Dieta y comportamiento social

Los análisis tafonómicos y de fauna muestran que la dieta incluyó carne de animales grandes y pequeños, probablemente obtenida por una mezcla de caza y carroñeo, junto con recursos vegetales. La gran cantidad de restos humanos en el yacimiento ha llevado a discutir hipótesis sobre prácticas de consumo alimentario entre congéneres (posible canibalismo en algunos contextos), pero estas interpretaciones son controvertidas y no hay consenso definitivo. La densidad de restos y la presencia de herramientas sugieren cierto grado de organización social y cooperación en la obtención y procesamiento de recursos.

Clasificación y relación con otros humanos arcaicos

Taxonómicamente, los fósiles de Pekín han sido asignados a Homo erectus, con la denominación subespecífica H. e. pekinensis o, históricamente, como Sinanthropus pekinensis. La falta de ADN recuperable de estos fósiles impide conocer con certeza la relación genética con otras poblaciones arcaicas (como los denisovanos) o con los antepasados directos de Homo sapiens. Los datos actuales sugieren que las poblaciones de H. erectus de Asia formaron linajes diversos y que la historia evolutiva humana en el continente es compleja, con reemplazos, migraciones y posibles intercambios genéticos en distintos momentos, pero la conexión directa entre el Hombre de Pekín y los denisovanos u otras poblaciones aún no puede demostrarse.

Simbolismo y prácticas rituales

No se han identificado pruebas claras y ampliamente aceptadas de prácticas simbólicas, ornamentales o religiosas asociadas a Homo erectus pekinensis. No existen enterramientos intencionales, restos de arte figurativo ni objetos de adorno inequívocos en Zhoukoudian; por tanto, no hay evidencia sólida de comportamiento simbólico comparable al de formas humanas posteriores.

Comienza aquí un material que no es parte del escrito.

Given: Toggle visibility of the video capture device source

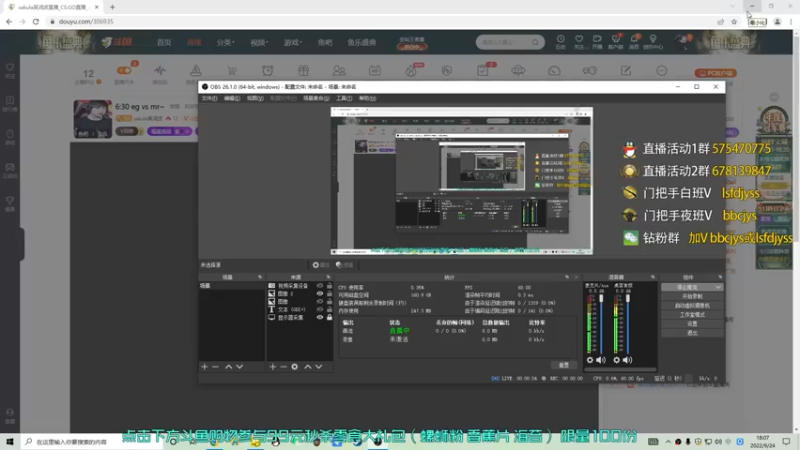Looking at the screenshot, I should 320,286.
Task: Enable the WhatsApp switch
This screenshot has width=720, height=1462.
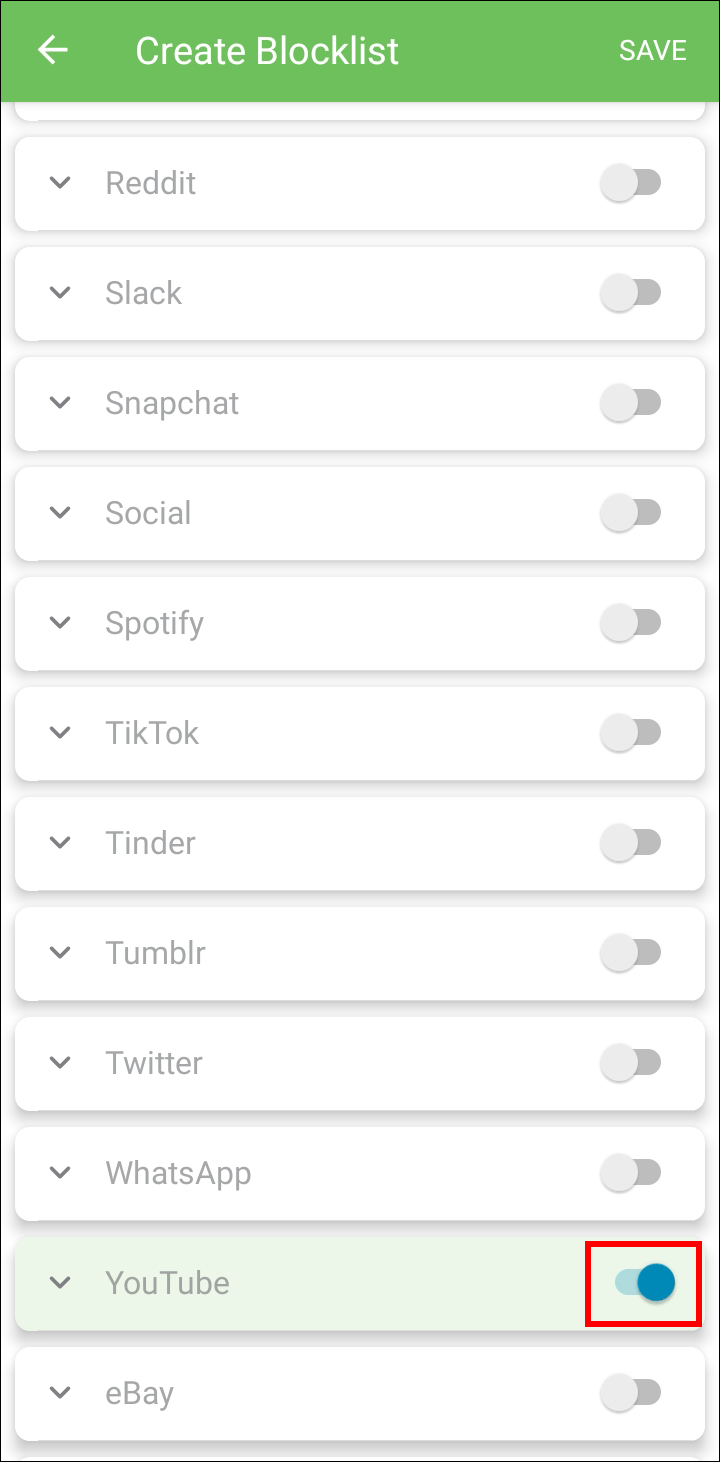Action: tap(631, 1173)
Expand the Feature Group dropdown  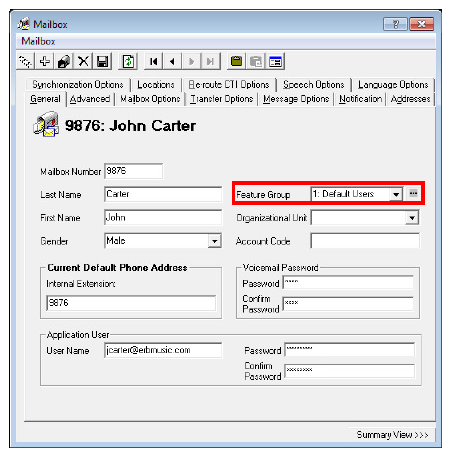[396, 194]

Importancia y protección del yacimiento

El yacimiento de Zhoukoudian es uno de los más importantes para el estudio del Pleistoceno en Asia oriental. Su riqueza en restos y herramientas ha contribuido a comprender la biología y el comportamiento de Homo erectus fuera de África. El sitio forma parte del conjunto declarado Patrimonio de la Humanidad por la UNESCO como "Yacimiento del Hombre de Pekín en Zhoukoudian" (1987) y continúa siendo objeto de investigaciones arqueológicas y paleoantropológicas que afinan dataciones, contextualizan hallazgos y revisan interpretaciones sobre el uso del fuego, la tecnología y la vida social de estos grupos.

En resumen, el Hombre de Pekín representa una población clave de Homo erectus en Asia: bien documentada por abundantes restos y moldes, datada en varios cientos de miles de años, con evidencias sólidas de uso de herramientas y probable uso del fuego, pero con muchas preguntas abiertas sobre su relación genética con otros homínidos arcaicos y sobre la presencia de conductas simbólicas.